CDC officials sidelined under Trump poised to play major roles in Biden pandemic response

Two government infectious disease experts sidelined by the Trump administration in the early days of the pandemic, Drs. Nancy Messonnier and Anne Schuchat, are poised to become prominent figures on Biden’s coronavirus task force.

“I really hope that we’ll be hearing from Anne Schuchat, from Nancy Messonnier, from people like that, starting in January,” said Dr. Celine Gounder, an infectious disease expert who sits on Biden’s coronavirus advisory team. “I think that would really change the quality of information, the tenor of the communication.”

Messonnier, director of the National Center for Immunization and Respiratory Diseases at the Centers for Disease Control and Prevention, was one of the first Trump administration officials to sound the alarm about the rising threat of a highly contagious virus that hitherto had been contained in China.

“As more and more countries experience community spread, successful containment at our borders becomes harder and harder,” Messonnier told reporters in February. “It’s not so much a question of if this will happen anymore but rather more a question of exactly when this will happen and how many people in this country will have severe illness.”

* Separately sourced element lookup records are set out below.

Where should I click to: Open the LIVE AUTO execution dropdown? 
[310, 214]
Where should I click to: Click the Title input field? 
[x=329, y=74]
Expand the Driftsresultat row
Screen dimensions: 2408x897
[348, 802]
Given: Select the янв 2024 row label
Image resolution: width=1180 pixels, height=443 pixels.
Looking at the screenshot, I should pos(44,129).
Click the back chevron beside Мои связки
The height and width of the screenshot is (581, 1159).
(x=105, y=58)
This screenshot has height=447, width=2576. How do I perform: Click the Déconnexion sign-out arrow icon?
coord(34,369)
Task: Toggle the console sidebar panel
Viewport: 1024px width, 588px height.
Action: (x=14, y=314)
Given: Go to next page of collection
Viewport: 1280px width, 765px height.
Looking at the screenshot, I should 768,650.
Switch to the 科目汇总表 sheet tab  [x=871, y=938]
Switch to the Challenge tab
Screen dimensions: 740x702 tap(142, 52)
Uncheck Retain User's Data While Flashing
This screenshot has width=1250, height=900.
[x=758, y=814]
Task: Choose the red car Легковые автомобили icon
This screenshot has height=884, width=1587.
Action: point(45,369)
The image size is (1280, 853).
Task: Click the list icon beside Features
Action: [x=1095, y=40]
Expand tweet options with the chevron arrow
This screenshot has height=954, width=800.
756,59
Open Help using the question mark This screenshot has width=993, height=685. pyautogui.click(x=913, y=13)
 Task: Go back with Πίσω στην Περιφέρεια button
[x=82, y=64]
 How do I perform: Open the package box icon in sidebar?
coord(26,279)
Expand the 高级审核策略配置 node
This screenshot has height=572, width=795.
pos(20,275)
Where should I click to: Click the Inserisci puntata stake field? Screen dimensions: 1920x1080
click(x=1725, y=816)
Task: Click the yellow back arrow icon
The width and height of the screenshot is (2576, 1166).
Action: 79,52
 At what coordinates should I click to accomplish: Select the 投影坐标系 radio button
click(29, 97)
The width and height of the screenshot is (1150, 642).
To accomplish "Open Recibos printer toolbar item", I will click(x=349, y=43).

Her blunt warning contradicted President Trump’s attempts to downplay the seriousness of the virus. He brushed off warnings from officials early on, including those from Health and Human Services Secretary Alex Azar and Vice President Mike Pence. He said during a February rally that that by April, “when it gets a little warmer, it miraculously goes away.” After Messonnier’s warning, Trump complained to Azar that she was being alarmist and scaring the public, according to a New York Times investigation.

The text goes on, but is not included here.